It doesn't matter what sorting algorithm you use, sorting on a few hundred thousand values is still relatively slow, and totally unparallelizable.

Only being a little silly here, but bubble sort is embarrassingly parallel.  With n-1 processors, it will sort a list in O(n) time.  Merge sort is a better candidate for parallelization, with n/2 processors on the first pass, n/4 on the second, etc, and O(n) time.  Quicksort needs 1, then 2, then 4 processors.  However each stage can start working before the previous one finishes, but it also works out to O(n) time.  I think.  Most any sort becomes O(n) with enough processors.

SiC wrote:

If you are calculating the median, you have no option other than to sort the values.

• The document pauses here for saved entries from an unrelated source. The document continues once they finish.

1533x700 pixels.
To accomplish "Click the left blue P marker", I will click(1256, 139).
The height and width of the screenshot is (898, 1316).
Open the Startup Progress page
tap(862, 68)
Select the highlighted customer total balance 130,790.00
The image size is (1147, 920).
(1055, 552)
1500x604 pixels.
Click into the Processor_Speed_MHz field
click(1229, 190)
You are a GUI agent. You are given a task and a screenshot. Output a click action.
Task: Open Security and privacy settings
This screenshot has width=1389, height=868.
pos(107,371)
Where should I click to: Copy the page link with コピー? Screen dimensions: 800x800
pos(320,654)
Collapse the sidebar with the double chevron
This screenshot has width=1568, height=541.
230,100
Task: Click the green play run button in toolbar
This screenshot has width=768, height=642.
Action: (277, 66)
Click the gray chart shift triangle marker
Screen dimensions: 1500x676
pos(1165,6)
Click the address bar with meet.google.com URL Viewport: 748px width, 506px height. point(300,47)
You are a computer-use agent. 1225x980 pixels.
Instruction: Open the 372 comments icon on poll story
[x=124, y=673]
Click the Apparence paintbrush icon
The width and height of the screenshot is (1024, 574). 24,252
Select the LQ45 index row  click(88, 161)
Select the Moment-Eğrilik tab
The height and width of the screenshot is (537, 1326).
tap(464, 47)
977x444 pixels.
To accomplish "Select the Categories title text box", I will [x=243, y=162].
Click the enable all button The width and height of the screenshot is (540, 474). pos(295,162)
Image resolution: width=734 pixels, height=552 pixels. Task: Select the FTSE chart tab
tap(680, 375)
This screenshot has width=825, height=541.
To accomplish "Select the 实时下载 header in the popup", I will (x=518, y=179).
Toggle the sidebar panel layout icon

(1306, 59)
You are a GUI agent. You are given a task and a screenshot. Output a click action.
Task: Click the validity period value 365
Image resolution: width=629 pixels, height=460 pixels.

This is incorrect.  Oh, the irony of your user name.

Regards for your algo, O(n) is typical for finding the median.  Think of sorting a list, but stopping early once the left and right sides have an equal number of elements.
http://en.wikipedia.org/wiki/Median_search
http://en.wikipedia.org/wiki/Selection_algorithm

For quartiles, just rerun median on the left and right halves.  So quartiles and median should take O(2n) for a single core, O(1.5n) for two cores, and O(n) for three cores.  You'd have a lot of interesting thread contention issues for the three core case, though.

Last edited by keenerd (2009-08-24 11:57:10)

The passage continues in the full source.